TEXTE À LIRE
========
La Croix : Dans vos discours sur l’Europe, vous évoquez les « racines » du continent, sans jamais pour autant les qualifier de chrétiennes. Vous définissez plutôt « l’identité européenne » comme « dynamique et multiculturelle ». Selon vous, l’expression de « racines chrétiennes » est inappropriée pour l’Europe ? 

Pape François : Il faut parler de racines au pluriel car il y en a tant. En ce sens, quand j’entends parler des racines chrétiennes de l’Europe, j’en redoute parfois la tonalité, qui peut être triomphaliste ou vengeresse. Cela devient alors du colonialisme. Jean-Paul II en parlait avec une tonalité tranquille. L’Europe, oui, a des racines chrétiennes. Le christianisme a pour devoir de les arroser, mais dans un esprit de service comme pour le lavement des pieds. Le devoir du christianisme pour l’Europe, c’est le service. Erich Przywara, grand maître de Romano Guardini et de Hans Urs von Balthasar, nous l’enseigne : l’apport du christianisme à une culture est celui du Christ avec le lavement des pieds, c’est-à-dire le service et le don de la vie. Ce ne doit pas être un apport colonialiste. 

Vous avez posé un geste fort en ramenant des réfugiés de Lesbos à Rome le 16 avril dernier. Mais l’Europe peut-elle accueillir tant de migrants ? 

Pape François : C’est une question juste et responsable parce qu’on ne peut pas ouvrir grand les portes de façon irrationnelle. Mais la question de fond à se poser est pourquoi il y a tant de migrants aujourd’hui. Quand je suis allé à Lampedusa, il y a trois ans, ce phénomène commençait déjà.

Le problème initial, ce sont les guerres au Moyen-Orient et en Afrique et le sous-développement du continent africain, qui provoque la faim. S’il y a des guerres, c’est parce qu’il y a des fabricants d’armes – ce qui peut se justifier pour la défense – et surtout des trafiquants d’armes. S’il y a autant de chômage, c’est à cause du manque d’investissements pouvant procurer du travail, comme l’Afrique en a tant besoin.

Cela soulève plus largement la question d’un système économique mondial tombé dans l’idolâtrie de l’argent. Plus de 80 % des richesses de l’humanité sont aux mains d’environ 16 % de la population. Un marché complètement libre ne fonctionne pas. Le marché en soi est une bonne chose mais il lui faut, en point d’appui, un tiers, l’État, pour le contrôler et l’équilibrer. Ce qu’on appelle l’économie sociale de marché. 

 

Revenons aux migrants. Le pire accueil est de les ghettoïser alors qu’il faut au contraire les intégrer. À Bruxelles, les terroristes étaient des Belges, enfants de migrants, mais ils venaient d’un ghetto. À Londres, le nouveau maire (Sadiq Khan, fils de Pakistanais, musulman, NDLR) a prêté serment dans une cathédrale et sera sans doute reçu par la reine. Cela montre pour l’Europe l’importance de retrouver sa capacité d’intégrer. Je pense à Grégoire le Grand (pape de 590 à 604, NDLR), qui a négocié avec ceux qu’on appelait les barbares, qui se sont ensuite intégrés.
========
DONNÉES EXTRAITES
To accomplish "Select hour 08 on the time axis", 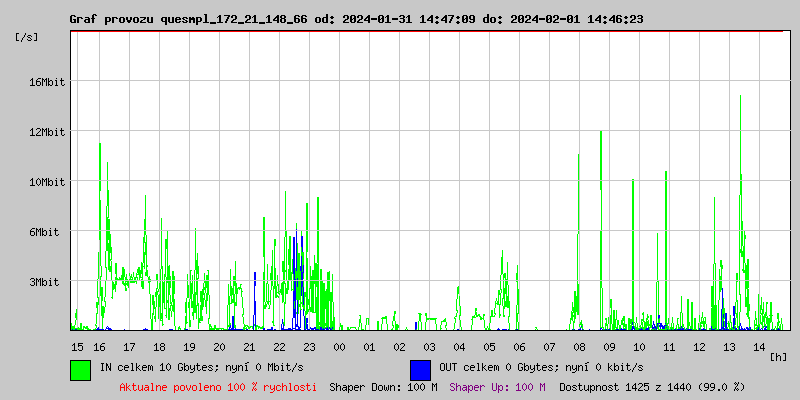I will click(x=579, y=346).
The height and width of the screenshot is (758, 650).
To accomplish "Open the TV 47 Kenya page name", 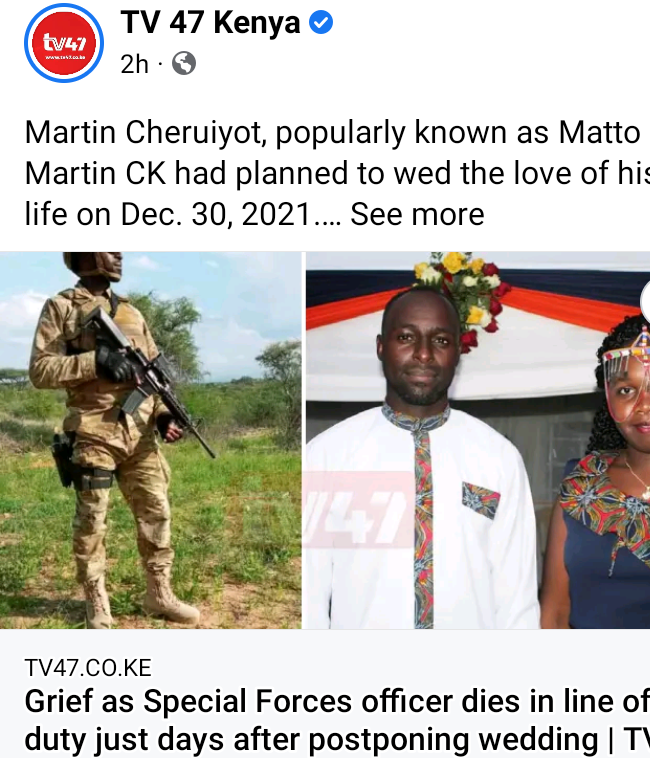I will (210, 22).
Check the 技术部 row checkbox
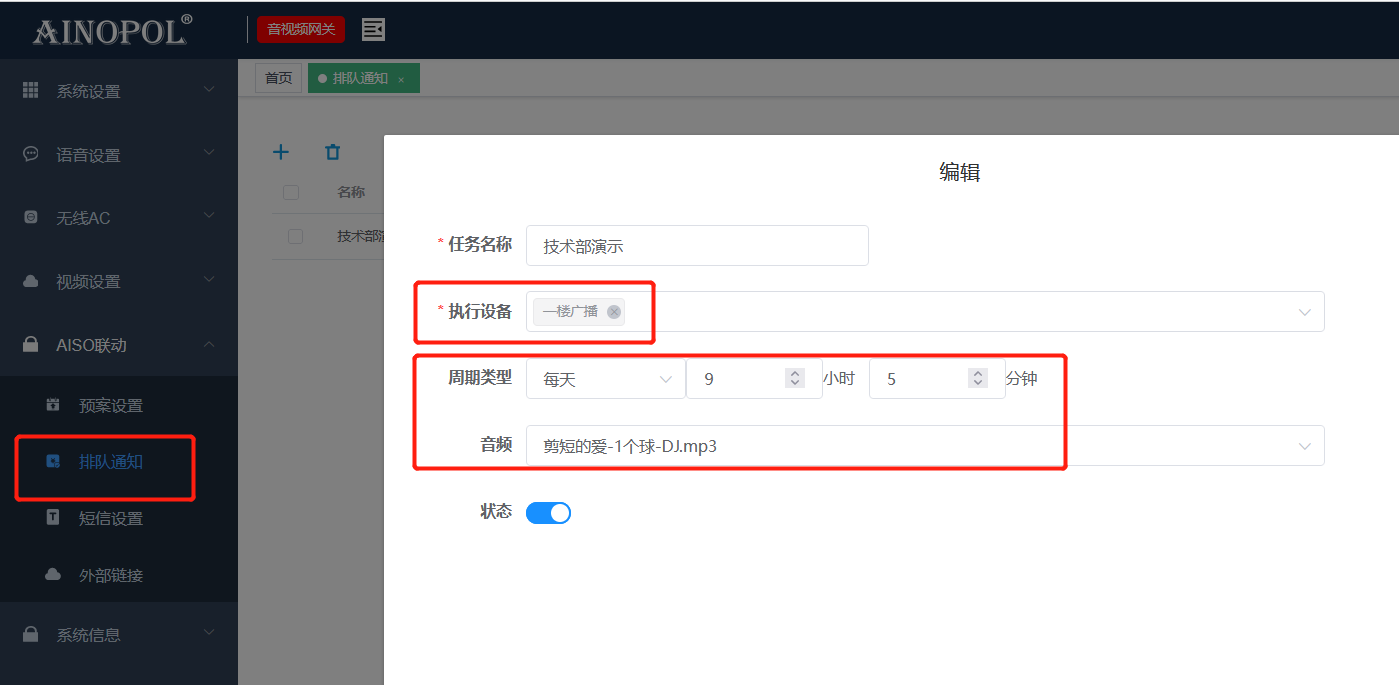Image resolution: width=1399 pixels, height=685 pixels. [295, 237]
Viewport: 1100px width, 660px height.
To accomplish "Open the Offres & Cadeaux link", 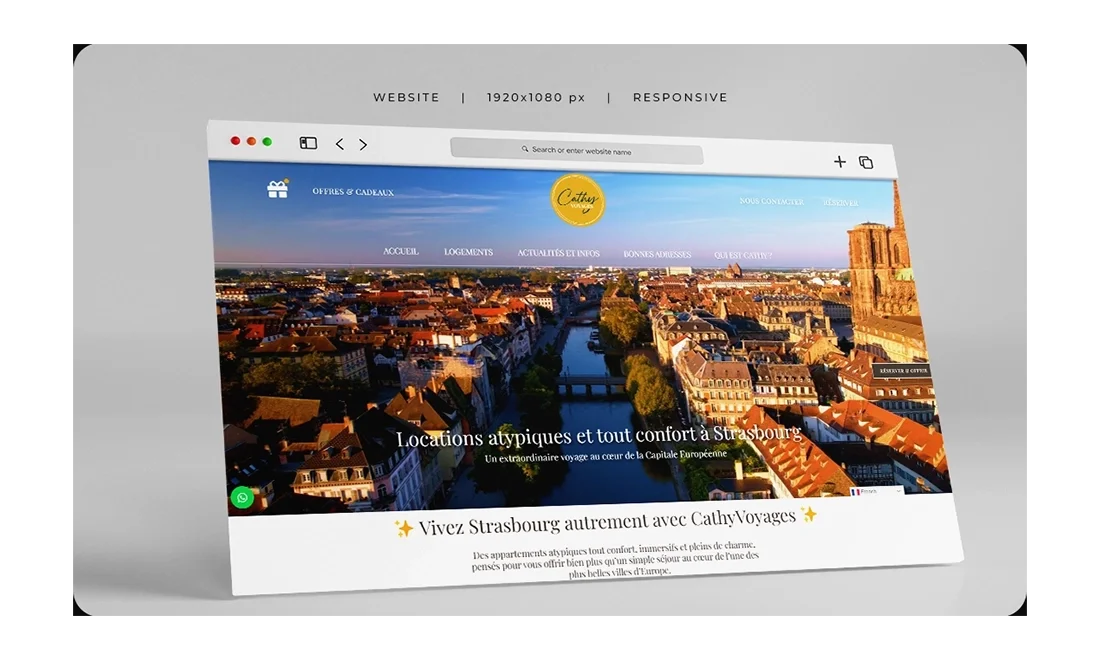I will pos(353,192).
========
CONSIGNES À SUIVRE
a - Quelles personnes l'entretien sur l'Europe et les migrants cite-t-il nommément, en dehors du pape François lui-même ?
b - Rédigez la suite de l'entretien sur l'Europe et les migrants, à partir de sa dernière phrase.

RÉPONSES AUX CONSIGNES
a - Jean-Paul II, Erich Przywara, Romano Guardini, Hans Urs von Balthasar, Sadiq Khan et Grégoire le Grand.

b -
Cette intégration est d’autant plus nécessaire aujourd’hui que l’Europe connaît un grave problème de dénatalité, en raison d’une recherche égoïste de bien-être. Un vide démographique s’installe. En France toutefois, grâce à la politique familiale, cette tendance est atténuée.

La crainte d’accueillir des migrants se nourrit en partie d’une crainte de l’islam. Selon vous, la peur que suscite cette religion en Europe est-elle justifiée ?

Pape François : Je ne crois pas qu’il y ait aujourd’hui une peur de l’islam, en tant que tel, mais de Daech et de sa guerre de conquête, tirée en partie de l’islam. L’idée de conquête est inhérente à l’âme de l’islam, il est vrai. Mais on pourrait interpréter, avec la même idée de conquête, la fin de l’Évangile de Matthieu, où Jésus envoie ses disciples dans toutes les nations. 

Devant l’actuel terrorisme islamiste, il conviendrait de s’interroger sur la manière dont a été exporté un modèle de démocratie trop occidentale dans des pays où il y avait un pouvoir fort, comme en Irak. Ou en Libye, à la structure tribale. On ne peut avancer sans tenir compte de cette culture. Comme disait un Libyen il y a quelque temps : « Autrefois, nous avions Kadhafi, maintenant, nous en avons 50 ! »

Sur le fond, la coexistence entre chrétiens et musulmans est possible. Je viens d’un pays où ils cohabitent en bonne familiarité. Les musulmans y vénèrent la Vierge Marie et saint Georges. Dans un pays d’Afrique, on m’a rapporté que pour le Jubilé de la miséricorde, les musulmans font longuement la queue à la cathédrale pour passer la porte sainte et prier la Vierge Marie. En Centrafrique, avant la guerre, chrétiens et musulmans vivaient ensemble et doivent le réapprendre aujourd’hui. Le Liban aussi montre que c’est possible.

La Croix : L’importance de l’islam aujourd’hui en France comme l’ancrage historique chrétien du pays soulèvent des questions récurrentes sur la place des religions dans l’espace public. Quelle est, selon vous, une bonne laïcité ?

Pape François : Un État doit être laïque. Les États confessionnels finissent mal. Cela va contre l’Histoire. Je crois qu’une laïcité accompagnée d’une solide loi garantissant la liberté religieuse offre un cadre pour aller de l’avant. Nous sommes tous égaux, comme fils de Dieu ou avec notre dignité de personne. Mais chacun doit avoir la liberté d’extérioriser sa propre foi. Si une femme musulmane veut porter le voile, elle doit pouvoir le faire. De même, si un catholique veut porter une croix. On doit pouvoir professer sa foi non pas à côté mais au sein de la culture.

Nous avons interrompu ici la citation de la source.